The estimated total project cost of a marine haul out and boatyard at Sitka’s industrial park is $12 million, about $4 million more than voters agreed to withdraw from the Sitka Permanent Fund. Still, some feel $8 million can go pretty far, especially if the city incorporates the legwork and fundraising of a previous effort by the local nonprofit Sitka Community Boatyard.

Read the complete GPIP Haul Out Project Charter.

Linda Behnken is the executive director of the Alaska Longline Fishermen’s Association, and one of the principal organizers of the Sitka Community Boatyard.

“We put a lot of work into figuring out pricing for building this yard,” Behnken told the GPIP board. “And our sense was, we could get it done for less than $8 million. I understand the city has ways they have to do things that might – will – drive the costs up. But we think it’s really important that in building this yard, you build it for success. And we’re pretty worried that if you build a yard that doesn’t have utilities, it’s not going to be built for success.”

The community boatyard group was poised to sign a lease to take on the project last year, but withdrew in the face of rising costs. Nevertheless, Behnken said that her organization had residual grant funding, price quotes, and other resources available if the city wanted to draw on them.

Municipal administrator John Leach believed it was premature to begin negotiating the operations  of a haul out that hadn’t been built yet. He felt the 80 percent majority of Sitka voters who approved the funding in October had sent a clear message.

“By approving that vote, they (voters) expect performance,” Leach said. “And we need to keep our eyes on the goal of this project. And what the voters approved is for us to build a haulout facility that was in the (ballot) question. I think we need to be very careful to not conflate building a haulout versus operating a haulout, and partnerships in a haulout. The voters gave us $8.1 million of their money to build a haulout.”
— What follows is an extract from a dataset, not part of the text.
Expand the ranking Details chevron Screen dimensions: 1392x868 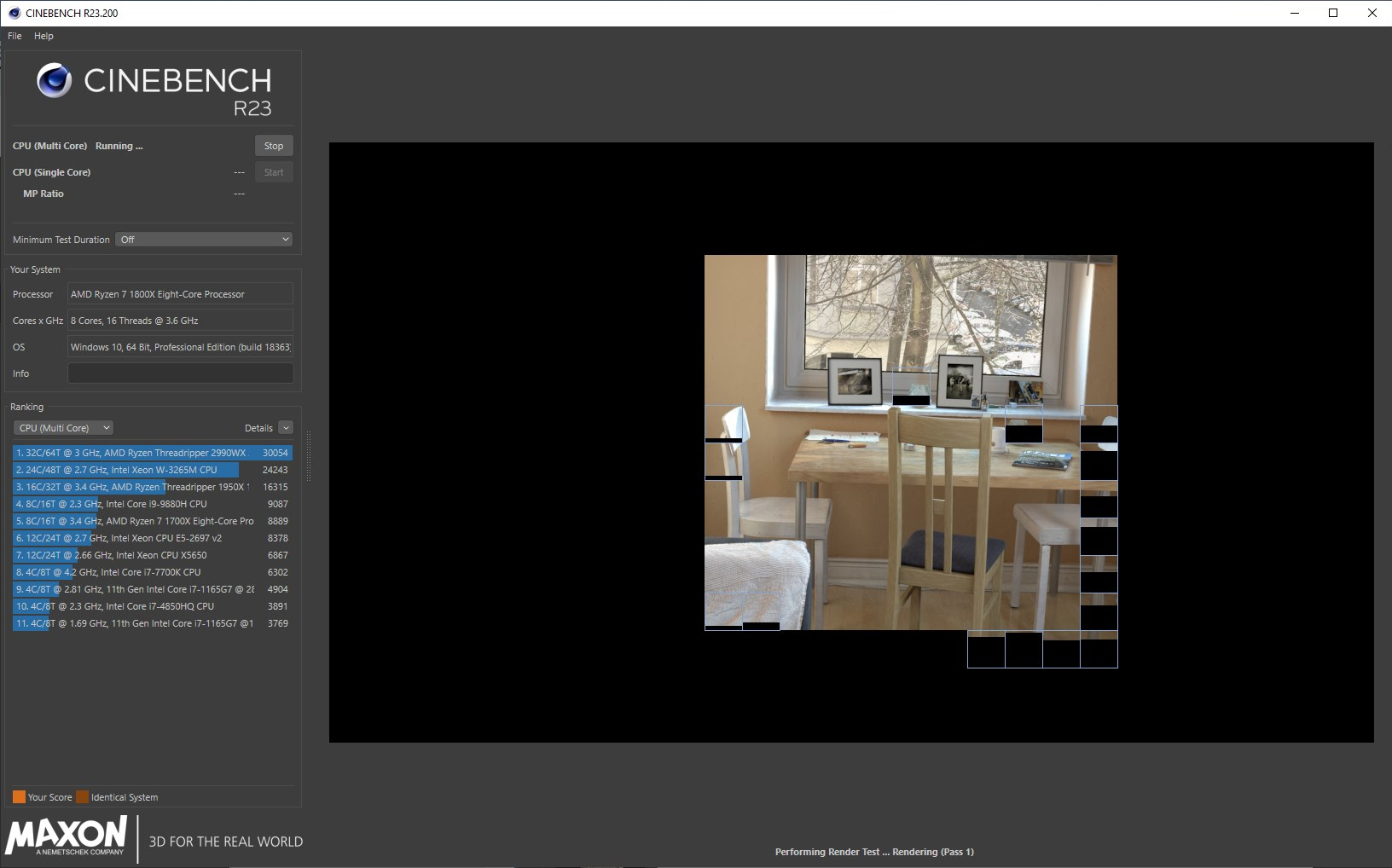[x=286, y=428]
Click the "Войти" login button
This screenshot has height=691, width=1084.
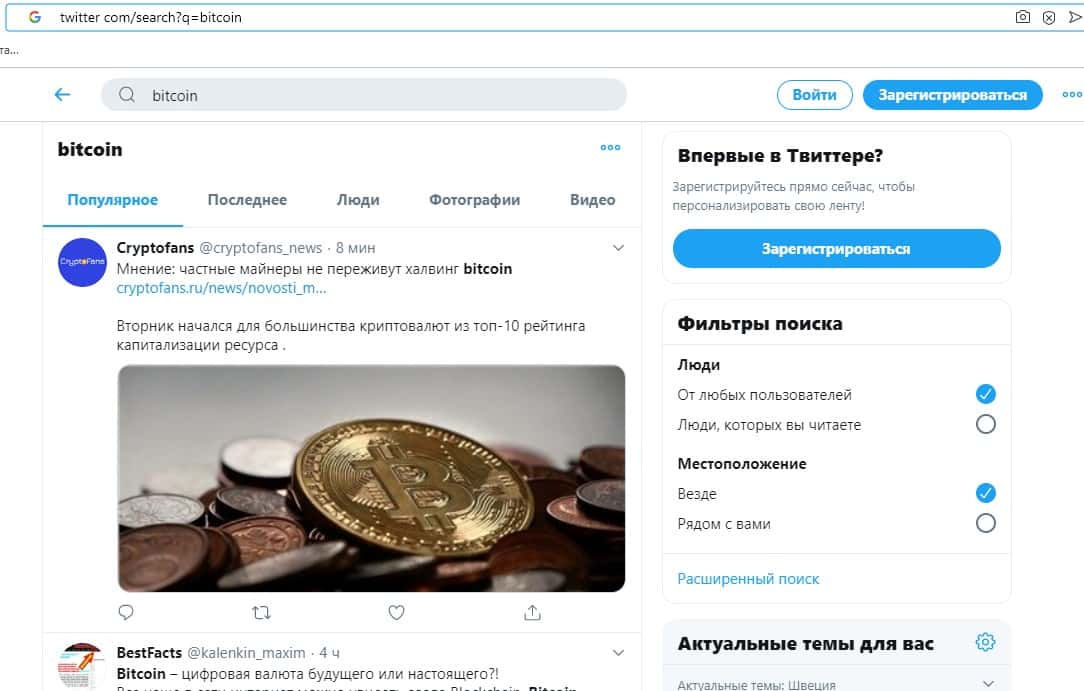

The approach to the project is somewhat open-ended. Public Works director Michael Harmon explained that a manager would be hired to oversee the project, and then to move to a final design based on available resources. The same process had been used for the deepwater dock at the industrial park. Park director Garry White said CMAR, or Construction Management at Risk, allows a project to grow incrementally. 

“Now, as Michael just said, we’re going to try to build as much as we can with the money we have available,” said White. “But I just don’t want folks being blindsided, that once we get boats out of the water and they’re like, ‘Wait, you promised me a whole lot.’ I’m telling you right now, I don’t think we’re promising you a whole lot. We promise you as much all we can build for $8-plus million.”

The project is divided into two phases: Construction of the haulout, and then further development of the uplands. The charter schedule identifies the completion date for an operational haulout as February 1, 2025. Park board member Mike Johnson agreed that the timeline could be streamlined if the board homed in on what was needed, versus what was wanted.

“I think that the public is really going to expect us to get boats out of the water as soon as possible,” Johnson said. “And as Mr. Harmon said, there’s room in here to potentially accelerate that path, depending on how we as a board handle this, and how fast we can get input and decide exactly what we want, in black and white, to the extent that’s possible.”

The board approved the charter and sent it on to the assembly. If the assembly signs on, the next step will be to recruit and hire a project manager – called a Port Planner – who will be on the job no later than February of next year.